*What you have to do*
Quote word for word the lines starting at the line with "The height and" and ending at the final line of the entries. Leave out any pictures.

[Saved entries]

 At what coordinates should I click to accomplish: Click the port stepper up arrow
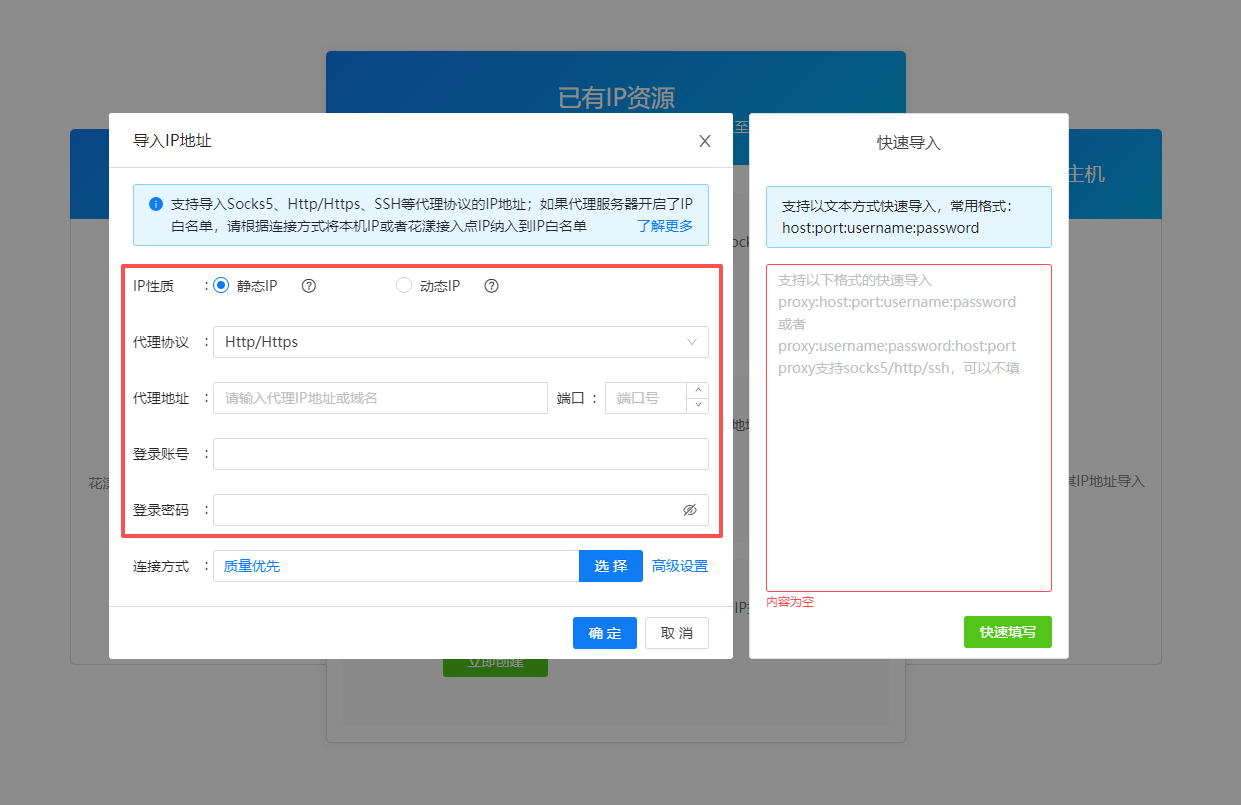coord(697,391)
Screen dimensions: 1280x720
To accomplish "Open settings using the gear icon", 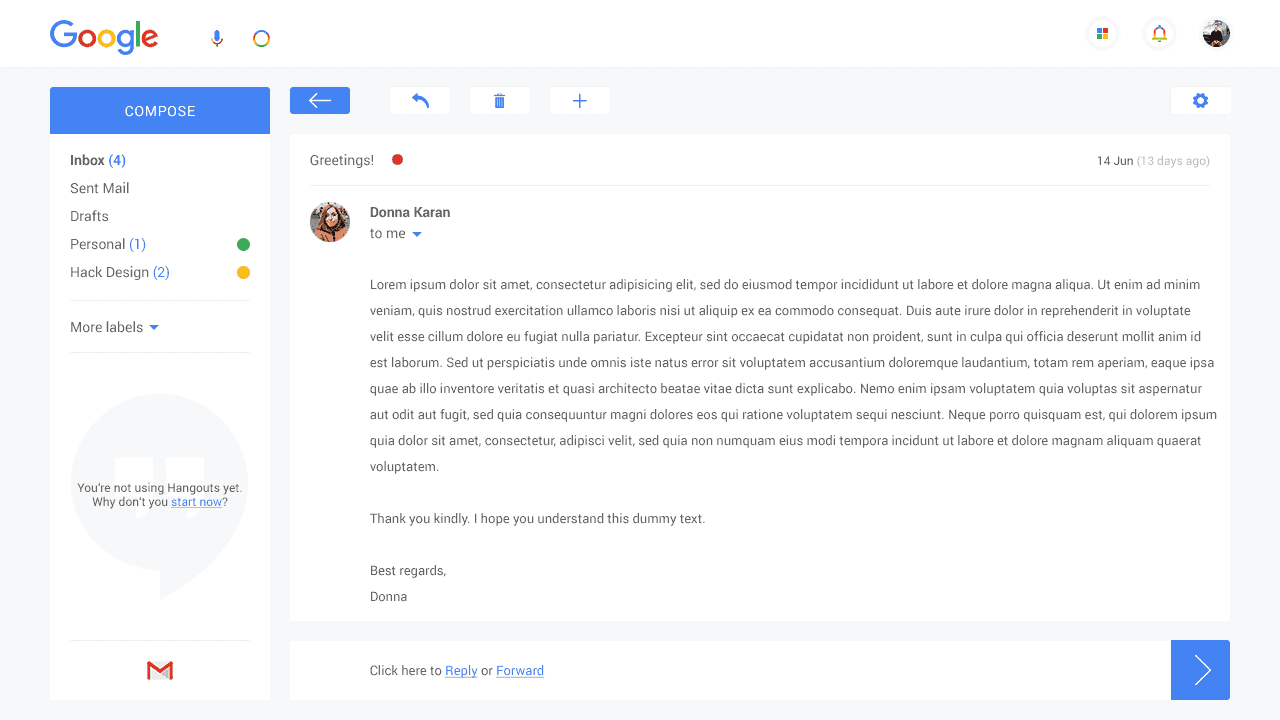I will coord(1200,100).
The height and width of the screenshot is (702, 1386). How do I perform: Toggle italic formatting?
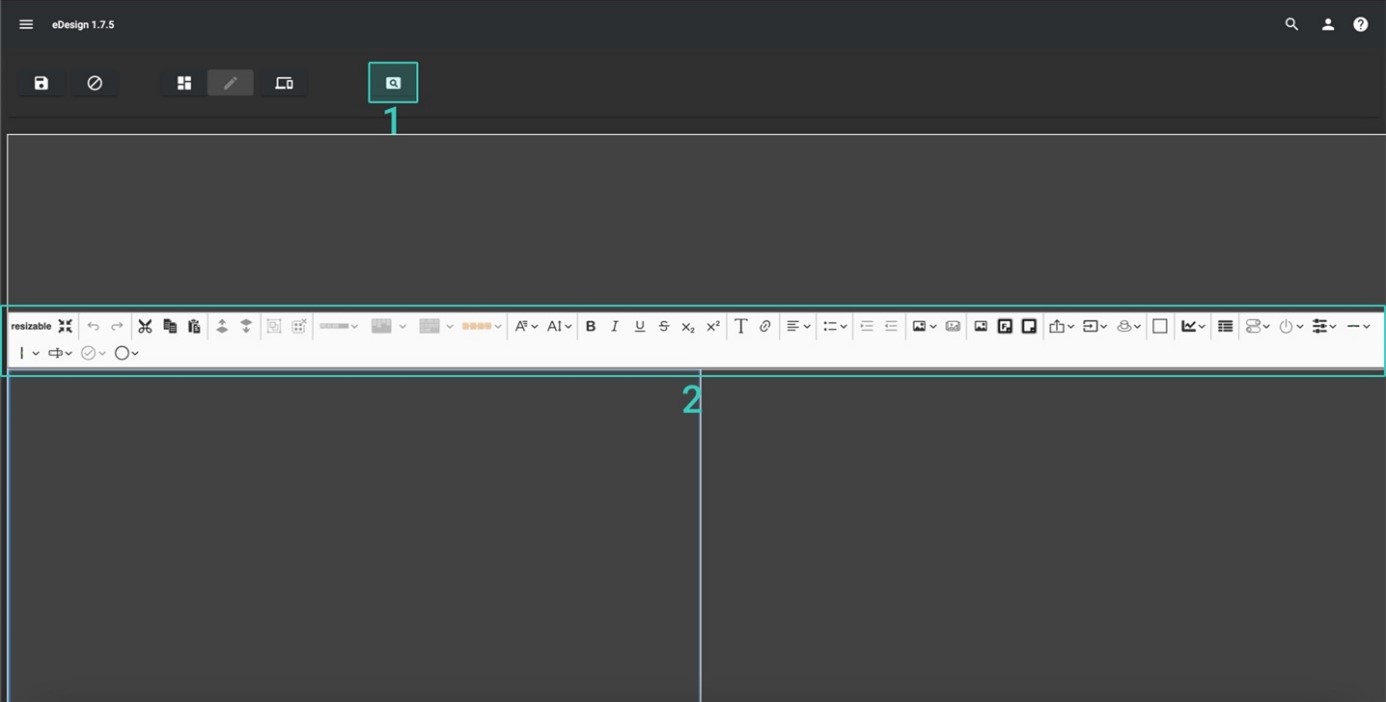[615, 326]
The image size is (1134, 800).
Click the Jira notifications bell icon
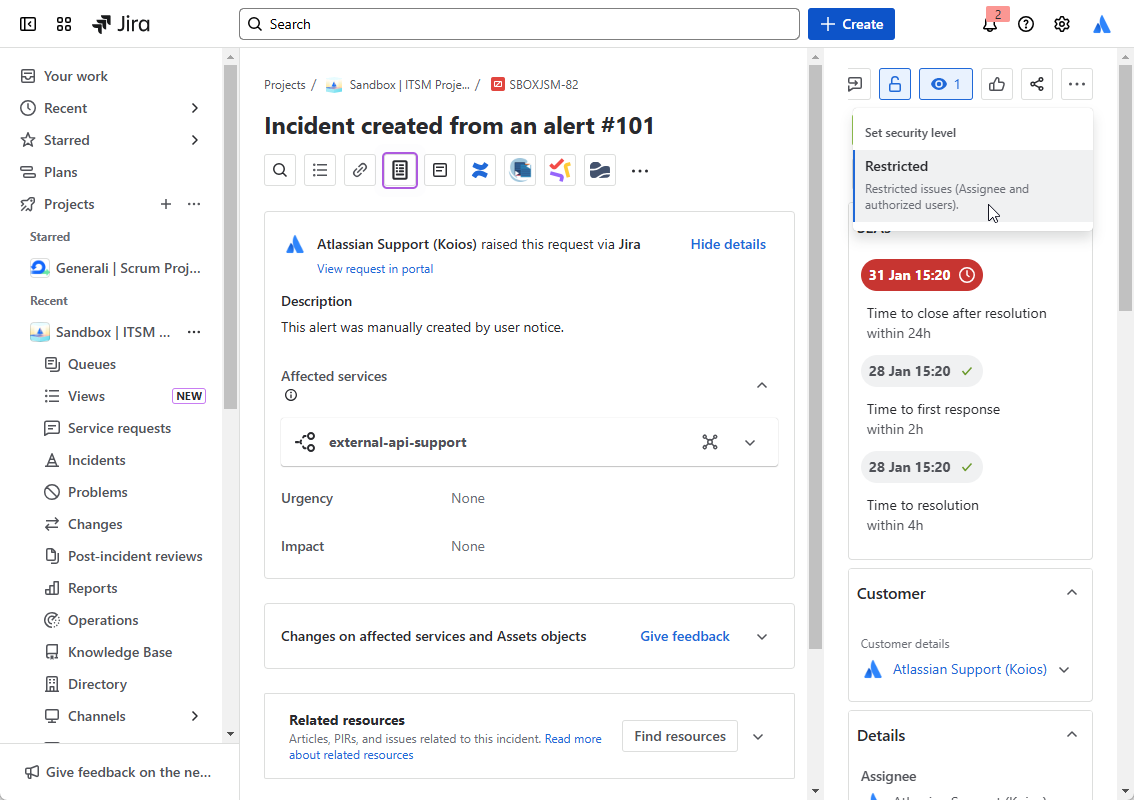coord(989,23)
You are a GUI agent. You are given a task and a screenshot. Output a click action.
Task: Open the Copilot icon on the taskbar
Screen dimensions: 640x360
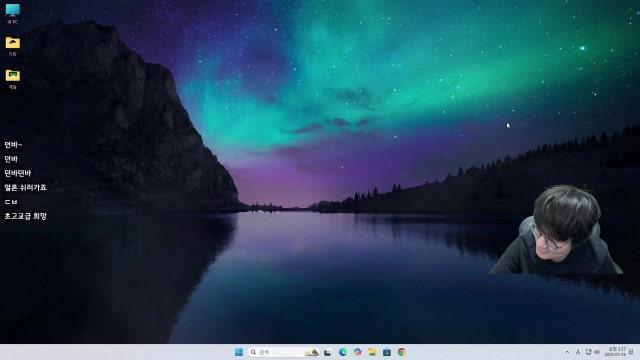[358, 352]
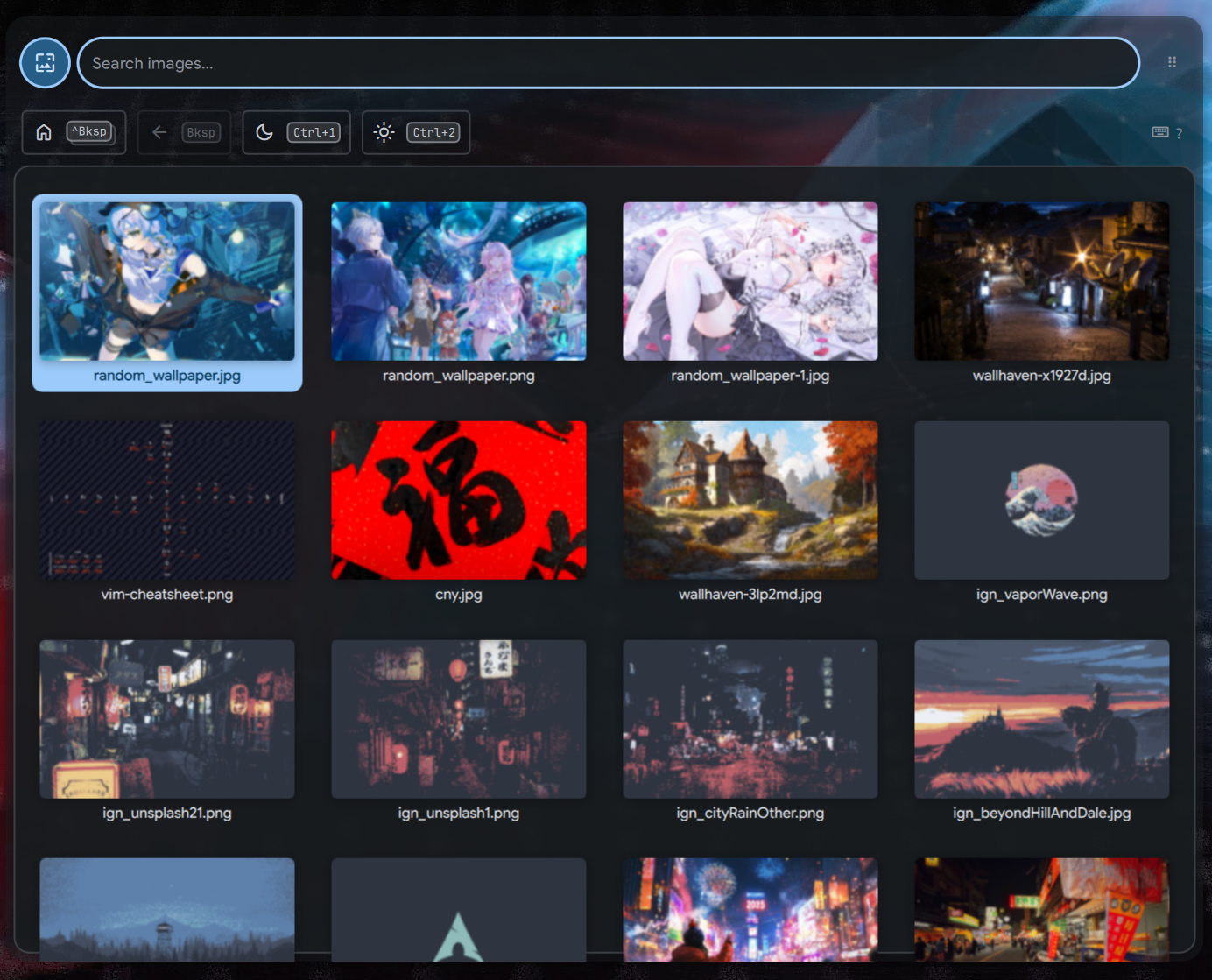Click the image search icon beside the search bar

point(44,62)
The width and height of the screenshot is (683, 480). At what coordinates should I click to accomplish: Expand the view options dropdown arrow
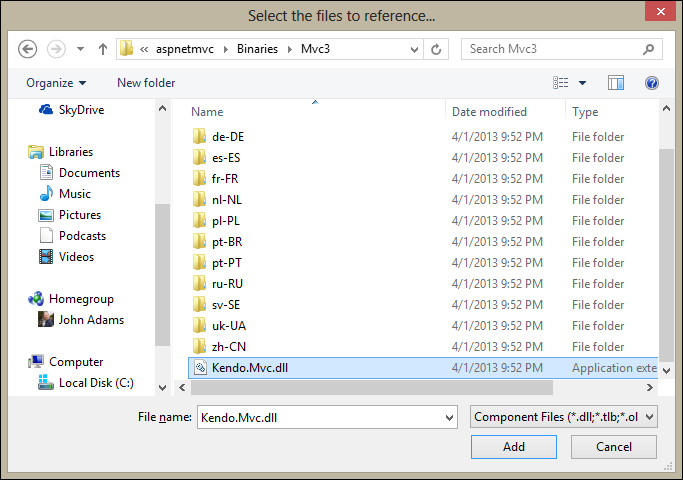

*Answer*
The height and width of the screenshot is (702, 1386). How do I perform: Toggle italic formatting?
[615, 326]
The image size is (1134, 800).
Click the Jira notifications bell icon
coord(989,23)
You are a GUI agent. You are given a task and a screenshot. Output a click action.
Task: Open the Copilot icon on the taskbar
Screen dimensions: 640x360
[358, 352]
Click the image search icon beside the search bar

point(44,62)
The width and height of the screenshot is (683, 480). At what coordinates should I click to accomplish: Expand the view options dropdown arrow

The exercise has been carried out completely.